Almost Pyaar With DJ Mohabbat is the story of two identical-looking almost-couples, both played by Alaya and Mehta. One set — Amrita and Yakub — live in Dalhousie. She’s an upper-class, sheltered Hindu schoolgirl. He, the young Muslim son of a modest shopkeeper in her neighborhood with whom she makes TikTok videos dressed in a burkha (much like Saloni Gaur) expressing her frustrations with her conservative, Islamophobic, thuggish family. The other set — Aisha and Harmeet — are placed in London. She’s the spoilt, bratty teen daughter of a wealthy businessman. He, meanwhile, is a promising, reticent DJ, focused on making a name in the music industry.

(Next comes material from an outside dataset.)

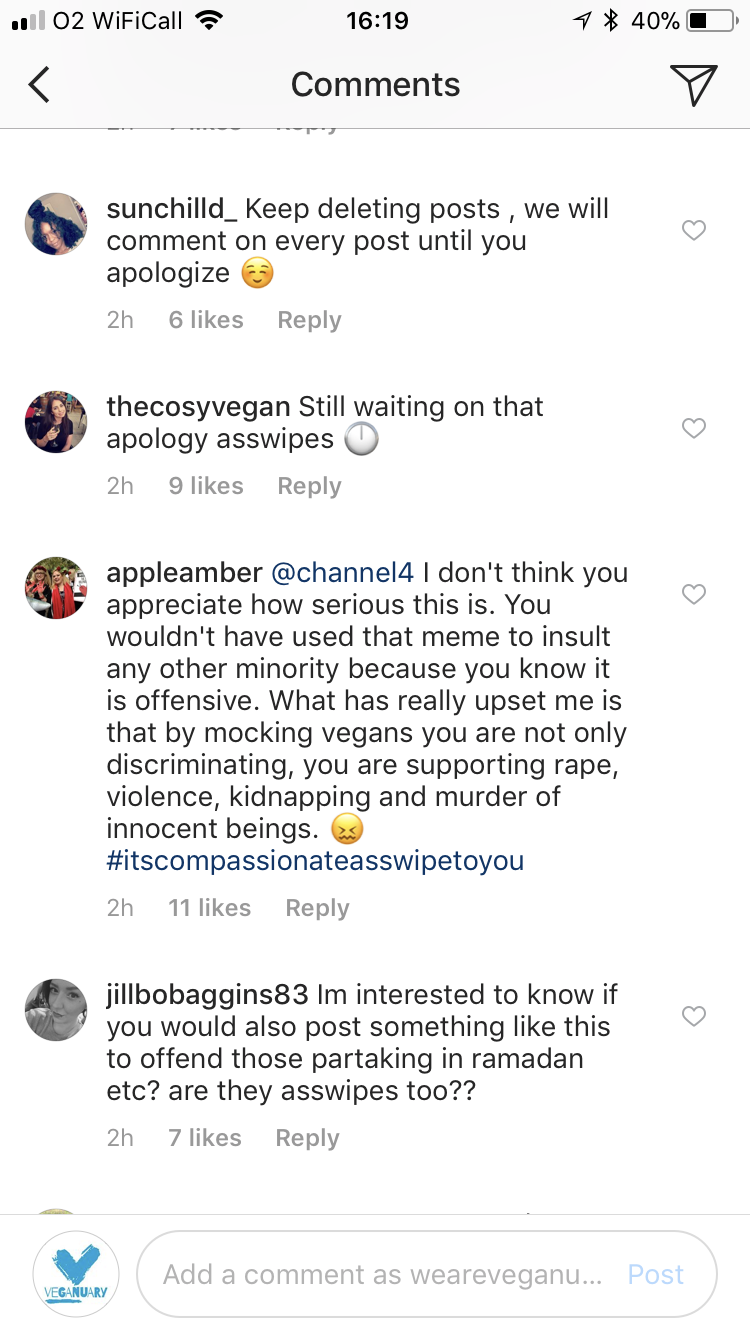Reply to sunchilld_'s comment
750x1334 pixels.
coord(308,319)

In spite of the songs trying hard to tell you that the equation between the two couples is somewhat love (I’ll come back to the music in a bit), what plays out on the screen is anything but. What Amrita and Yakub share, is, at best, familiarity, friendship, and the desire to watch a concert of their favorite musician. Aisha, meanwhile, keeps throwing herself at an uninterested Harmeet until he gives in, much to disastrous consequences.
The plot is as bizarre as all else. When you expect the two stories to converge, the film suddenly becomes a prison drama; there’s a rape, or maybe two, a murder, an intentional accident, lots of questions, and no answers. Oh, there’s also DJ Mohabbat (Vicky Kaushal in an extended cameo), a wannabe love guru type musician who is hackneyed and annoying as heck, spouts trite fables and yet, has a following so dedicated across the country and beyond that youngsters don’t mind upending their entire lives to attend his one performance. Kashyap completely skips crucial moments, like when DJ Mohabbat shows Harmeet Yakub’s video on social media informing him of his doppelganger. It could have been a pivotal plot point, but Kashyap sidesteps it entirely. Maybe he was on to something else. But what?

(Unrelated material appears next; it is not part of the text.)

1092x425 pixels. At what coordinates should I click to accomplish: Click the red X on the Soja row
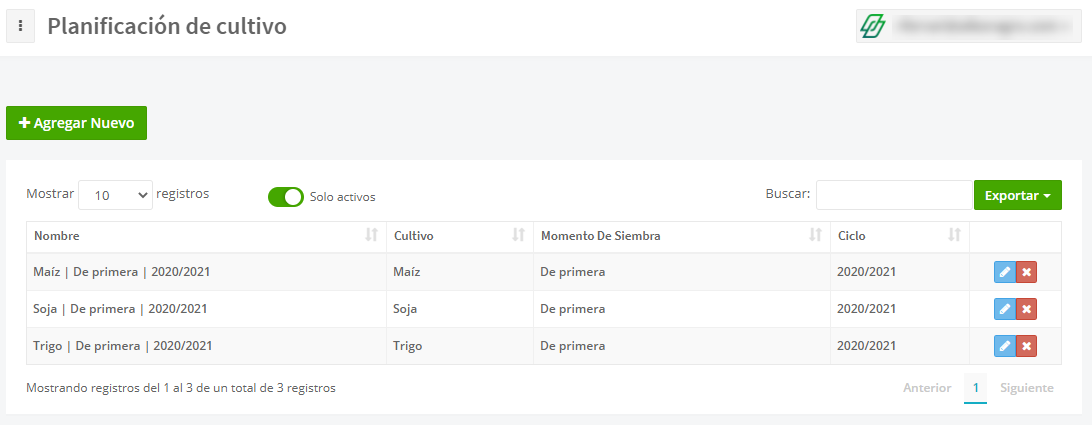pos(1026,309)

Packaged as an Amit Trivedi musical, with whom Kashyap last collaborated on Manmarziyaan (2018), creating one of the most memorable albums in recent memory, Almost Pyaar has eight songs. They all feel the same with lyrics so desperate to sound Gen Z, it’s appalling. More so when you realise that they are by Shellee (Shailender Singh Sodhi), the same man who also wrote the songs for Manmarziyaan and Dev.D. Sample these lyrics from a song called Netflix and Chill: “Pichli baatein fizool hai, duniya ka ab ye rule hai, smartphone pe de do bill ya dil. Hey yo, I’m kamaal hai, my haal uff dhamaal hai, PubG wala hai mann me thrill.” I don’t think you want to know more.
By the time the two stories do collide in the climax, you’ve long given up. The last shot might remind you of Masaan — that terrific 2015 Neeraj Ghaywan directorial also on class and caste disparity and forbidden love starring Kaushal, Richa Chadha, and Shweta Tripathi. If only the rest of Almost Pyaar was anything like it too. Even at 121 minutes, it feels like a slog. Mr Kashyap, pray come back, we’ve been waiting.